The span to repeat in the listing below runs from the line containing "Tiliehdot (737, 1492)" to the line containing "Infoa Dustin Home tilauksista (1084, 1524)", inclusive. Repeat it exactly, and only it.

▽

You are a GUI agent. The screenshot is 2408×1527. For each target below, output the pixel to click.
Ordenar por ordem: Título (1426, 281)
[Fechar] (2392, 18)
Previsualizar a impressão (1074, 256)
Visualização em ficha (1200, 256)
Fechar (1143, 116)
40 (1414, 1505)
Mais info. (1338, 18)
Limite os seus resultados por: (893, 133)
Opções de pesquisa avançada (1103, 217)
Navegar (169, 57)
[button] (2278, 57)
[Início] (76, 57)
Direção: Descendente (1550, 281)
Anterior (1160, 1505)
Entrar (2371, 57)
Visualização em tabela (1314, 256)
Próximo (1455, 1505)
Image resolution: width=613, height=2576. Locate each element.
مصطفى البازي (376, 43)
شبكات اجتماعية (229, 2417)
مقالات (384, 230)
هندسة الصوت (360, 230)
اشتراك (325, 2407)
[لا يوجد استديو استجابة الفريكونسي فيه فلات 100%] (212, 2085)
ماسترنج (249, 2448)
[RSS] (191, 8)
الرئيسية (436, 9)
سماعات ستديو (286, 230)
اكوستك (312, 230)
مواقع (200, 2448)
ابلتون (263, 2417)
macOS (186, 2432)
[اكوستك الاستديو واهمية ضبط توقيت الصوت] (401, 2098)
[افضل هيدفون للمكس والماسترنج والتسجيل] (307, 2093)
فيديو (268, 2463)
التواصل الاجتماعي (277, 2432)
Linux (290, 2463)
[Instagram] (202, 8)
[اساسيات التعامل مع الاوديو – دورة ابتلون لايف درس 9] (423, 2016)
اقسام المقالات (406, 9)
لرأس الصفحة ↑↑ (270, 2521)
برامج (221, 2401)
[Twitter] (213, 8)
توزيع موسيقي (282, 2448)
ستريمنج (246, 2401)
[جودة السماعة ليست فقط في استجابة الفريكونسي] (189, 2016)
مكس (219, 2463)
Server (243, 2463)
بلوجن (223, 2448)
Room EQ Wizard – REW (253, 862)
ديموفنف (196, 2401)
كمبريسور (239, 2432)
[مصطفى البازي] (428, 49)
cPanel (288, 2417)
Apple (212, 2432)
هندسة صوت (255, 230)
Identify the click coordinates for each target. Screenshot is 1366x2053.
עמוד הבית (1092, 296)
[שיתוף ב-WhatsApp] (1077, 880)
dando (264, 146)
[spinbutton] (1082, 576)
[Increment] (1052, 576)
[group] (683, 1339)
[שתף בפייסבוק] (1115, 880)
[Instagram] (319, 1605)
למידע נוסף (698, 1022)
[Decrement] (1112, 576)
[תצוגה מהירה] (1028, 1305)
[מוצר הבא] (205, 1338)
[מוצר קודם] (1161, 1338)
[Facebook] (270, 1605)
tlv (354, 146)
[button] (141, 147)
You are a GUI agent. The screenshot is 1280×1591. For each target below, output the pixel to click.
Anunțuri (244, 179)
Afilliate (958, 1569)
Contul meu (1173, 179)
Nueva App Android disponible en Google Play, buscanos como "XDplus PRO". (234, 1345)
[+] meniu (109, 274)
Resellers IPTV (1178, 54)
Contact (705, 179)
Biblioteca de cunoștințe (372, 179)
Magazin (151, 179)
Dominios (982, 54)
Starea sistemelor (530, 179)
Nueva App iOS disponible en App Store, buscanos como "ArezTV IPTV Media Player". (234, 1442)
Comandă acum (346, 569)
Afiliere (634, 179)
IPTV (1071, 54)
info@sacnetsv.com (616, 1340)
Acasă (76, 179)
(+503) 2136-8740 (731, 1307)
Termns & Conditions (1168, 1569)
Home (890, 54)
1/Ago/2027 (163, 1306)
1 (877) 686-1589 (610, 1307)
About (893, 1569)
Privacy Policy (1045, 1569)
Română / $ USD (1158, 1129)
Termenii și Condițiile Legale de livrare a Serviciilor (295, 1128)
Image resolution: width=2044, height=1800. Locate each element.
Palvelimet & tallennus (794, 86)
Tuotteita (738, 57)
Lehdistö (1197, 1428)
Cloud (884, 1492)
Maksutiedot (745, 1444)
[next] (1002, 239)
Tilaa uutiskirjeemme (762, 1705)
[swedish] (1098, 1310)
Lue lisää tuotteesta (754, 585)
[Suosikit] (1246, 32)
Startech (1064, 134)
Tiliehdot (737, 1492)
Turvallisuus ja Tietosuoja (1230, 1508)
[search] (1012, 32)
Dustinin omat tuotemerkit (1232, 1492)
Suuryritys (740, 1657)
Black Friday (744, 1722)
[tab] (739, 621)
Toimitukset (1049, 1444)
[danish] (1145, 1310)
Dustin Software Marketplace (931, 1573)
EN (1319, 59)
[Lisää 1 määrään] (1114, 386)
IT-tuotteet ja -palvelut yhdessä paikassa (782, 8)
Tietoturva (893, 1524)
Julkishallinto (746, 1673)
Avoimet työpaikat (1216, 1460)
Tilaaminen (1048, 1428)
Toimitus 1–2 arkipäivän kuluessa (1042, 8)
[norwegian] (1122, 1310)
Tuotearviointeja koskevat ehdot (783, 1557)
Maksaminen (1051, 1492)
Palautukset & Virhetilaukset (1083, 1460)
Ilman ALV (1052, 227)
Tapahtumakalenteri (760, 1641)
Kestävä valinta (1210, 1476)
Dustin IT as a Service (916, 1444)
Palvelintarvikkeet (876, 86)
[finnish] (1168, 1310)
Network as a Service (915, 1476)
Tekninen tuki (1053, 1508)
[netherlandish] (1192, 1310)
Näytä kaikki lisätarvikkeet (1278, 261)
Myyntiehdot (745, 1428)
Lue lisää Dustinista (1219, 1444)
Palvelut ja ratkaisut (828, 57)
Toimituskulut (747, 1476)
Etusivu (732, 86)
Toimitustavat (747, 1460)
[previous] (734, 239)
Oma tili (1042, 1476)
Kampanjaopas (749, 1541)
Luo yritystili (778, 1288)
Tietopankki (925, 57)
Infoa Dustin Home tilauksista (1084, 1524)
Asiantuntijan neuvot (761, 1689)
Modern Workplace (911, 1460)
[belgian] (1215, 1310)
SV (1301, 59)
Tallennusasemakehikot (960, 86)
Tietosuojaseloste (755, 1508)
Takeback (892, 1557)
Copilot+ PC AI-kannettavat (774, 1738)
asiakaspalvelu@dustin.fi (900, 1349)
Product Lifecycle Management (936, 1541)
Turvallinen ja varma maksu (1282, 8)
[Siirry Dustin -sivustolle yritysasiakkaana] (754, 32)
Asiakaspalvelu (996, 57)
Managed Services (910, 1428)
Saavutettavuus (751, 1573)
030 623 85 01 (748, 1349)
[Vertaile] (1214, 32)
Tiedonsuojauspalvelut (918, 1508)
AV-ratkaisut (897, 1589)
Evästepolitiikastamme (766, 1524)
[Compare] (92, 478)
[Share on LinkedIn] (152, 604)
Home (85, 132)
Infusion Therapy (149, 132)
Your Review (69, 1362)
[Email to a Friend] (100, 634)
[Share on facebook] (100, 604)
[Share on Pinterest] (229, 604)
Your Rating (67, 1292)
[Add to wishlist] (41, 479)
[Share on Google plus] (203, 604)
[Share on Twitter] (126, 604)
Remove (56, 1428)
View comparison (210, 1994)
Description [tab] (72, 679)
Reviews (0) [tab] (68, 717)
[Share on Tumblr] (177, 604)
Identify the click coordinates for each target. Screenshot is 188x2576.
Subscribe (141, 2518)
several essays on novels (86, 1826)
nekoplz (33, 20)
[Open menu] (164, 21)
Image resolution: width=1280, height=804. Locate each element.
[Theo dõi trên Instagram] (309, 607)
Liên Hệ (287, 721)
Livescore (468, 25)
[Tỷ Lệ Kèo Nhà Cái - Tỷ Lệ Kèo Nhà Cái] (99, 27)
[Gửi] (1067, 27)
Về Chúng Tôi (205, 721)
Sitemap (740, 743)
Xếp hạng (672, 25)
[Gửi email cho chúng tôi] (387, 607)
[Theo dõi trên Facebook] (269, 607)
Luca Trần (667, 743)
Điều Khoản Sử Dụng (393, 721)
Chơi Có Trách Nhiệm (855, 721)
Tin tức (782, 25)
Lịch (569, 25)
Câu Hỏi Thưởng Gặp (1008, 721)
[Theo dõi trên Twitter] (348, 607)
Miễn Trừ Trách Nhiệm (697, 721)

△

Answer box>
Tiliehdot (737, 1492)
Turvallisuus ja Tietosuoja (1230, 1508)
[search] (1012, 32)
Dustinin omat tuotemerkit (1232, 1492)
Suuryritys (740, 1657)
Black Friday (744, 1722)
[tab] (739, 621)
Toimitukset (1049, 1444)
[danish] (1145, 1310)
Dustin Software Marketplace (931, 1573)
EN (1319, 59)
[Lisää 1 määrään] (1114, 386)
IT-tuotteet ja -palvelut yhdessä paikassa (782, 8)
Tietoturva (893, 1524)
Julkishallinto (746, 1673)
Avoimet työpaikat (1216, 1460)
Tilaaminen (1048, 1428)
Toimitus 1–2 arkipäivän kuluessa (1042, 8)
[norwegian] (1122, 1310)
Tuotearviointeja koskevat ehdot (783, 1557)
Maksaminen (1051, 1492)
Palautukset & Virhetilaukset (1083, 1460)
Ilman ALV (1052, 227)
Tapahtumakalenteri (760, 1641)
Kestävä valinta (1210, 1476)
Dustin IT as a Service (916, 1444)
Palvelintarvikkeet (876, 86)
[finnish] (1168, 1310)
Network as a Service (915, 1476)
Tekninen tuki (1053, 1508)
[netherlandish] (1192, 1310)
Näytä kaikki lisätarvikkeet (1278, 261)
Myyntiehdot (745, 1428)
Lue lisää Dustinista (1219, 1444)
Palvelut ja ratkaisut (828, 57)
Toimituskulut (747, 1476)
Etusivu (732, 86)
Toimitustavat (747, 1460)
[previous] (734, 239)
Oma tili (1042, 1476)
Kampanjaopas (749, 1541)
Luo yritystili (778, 1288)
Tietopankki (925, 57)
Infoa Dustin Home tilauksista (1084, 1524)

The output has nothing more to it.